The ‘unthinking and rigid’ application of a market ethos in the NHS meant that trusts would be unable to evolve quickly enough, according to the Foundation Trust Network (FTN).
Network chief executive Chris Hopson told a debate at The King's Fund think tank in London that reconfiguration of services was essential but mergers were being stalled by overzealous regulators trying to ensure competition.
‘It’s very clear that the way we are providing healthcare currently, simply does not work. We are trying to meet 21st century needs with a 20th century system.
‘People with long-term conditions and the frail elderly need a very different pattern of care. So there is a real clinical need to move a whole bunch of services out of acute hospitals and much closer to the community.
‘We also have too many hospitals trying to do too many things and we absolutely need a degree of specialisation and centralisation.’
The FTN represents more than 200 NHS public provider trusts, including foundation trusts and NHS trusts, mental health and ambulance trusts.
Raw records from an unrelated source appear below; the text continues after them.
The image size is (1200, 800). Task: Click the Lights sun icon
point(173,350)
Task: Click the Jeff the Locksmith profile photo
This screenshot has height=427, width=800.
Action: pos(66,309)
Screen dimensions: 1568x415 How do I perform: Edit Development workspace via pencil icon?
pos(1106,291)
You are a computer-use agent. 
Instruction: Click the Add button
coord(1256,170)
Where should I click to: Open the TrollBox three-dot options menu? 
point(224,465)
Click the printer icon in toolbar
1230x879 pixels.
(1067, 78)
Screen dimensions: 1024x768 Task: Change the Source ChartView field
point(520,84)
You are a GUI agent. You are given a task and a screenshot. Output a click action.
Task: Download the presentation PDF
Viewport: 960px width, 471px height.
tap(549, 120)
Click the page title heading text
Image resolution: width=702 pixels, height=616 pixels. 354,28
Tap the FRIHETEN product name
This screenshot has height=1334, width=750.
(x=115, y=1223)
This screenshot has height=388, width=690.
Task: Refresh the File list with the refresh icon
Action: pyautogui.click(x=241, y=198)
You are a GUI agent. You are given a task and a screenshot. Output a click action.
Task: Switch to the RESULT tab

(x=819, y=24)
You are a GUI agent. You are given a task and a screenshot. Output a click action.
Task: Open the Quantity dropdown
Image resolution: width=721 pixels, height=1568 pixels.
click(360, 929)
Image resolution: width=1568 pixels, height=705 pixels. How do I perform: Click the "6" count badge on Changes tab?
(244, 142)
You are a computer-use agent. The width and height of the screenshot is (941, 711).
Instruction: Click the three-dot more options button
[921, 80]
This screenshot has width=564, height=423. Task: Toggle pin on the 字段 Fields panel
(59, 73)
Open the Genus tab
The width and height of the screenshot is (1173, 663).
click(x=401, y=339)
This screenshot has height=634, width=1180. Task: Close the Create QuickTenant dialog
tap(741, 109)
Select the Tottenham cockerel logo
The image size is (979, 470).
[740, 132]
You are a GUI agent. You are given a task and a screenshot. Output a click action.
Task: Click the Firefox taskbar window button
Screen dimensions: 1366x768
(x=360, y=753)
Mr Hopson said the proposed merger of Bournemouth and Poole hospitals had come about because the trusts believed they would be clinically and financially unsustainable within three to five years, but had been held up for over two years in a competition and mergers control process.
He said the idea that the move could be deemed anti-competitive in an area like rural Dorset was ‘somewhat fanciful’.
But Catherine Davies, executive director of co-operation and competition at Monitor, the regulatory body for foundation trusts, told the meeting that competition was only one tool for addressing issues in the NHS, not a ‘silver bullet’ for every situation.
She added: ‘Providers will make decisions that are in their interests, and many times those interests will coincide with the interests of the people who use their services but not always, and not necessarily.
‘So if the trusts are trying to ensure they retain a degree of financial sustainability, the answer to that question is not necessarily the same as the answer to the question about what’s in the best interests of patients.’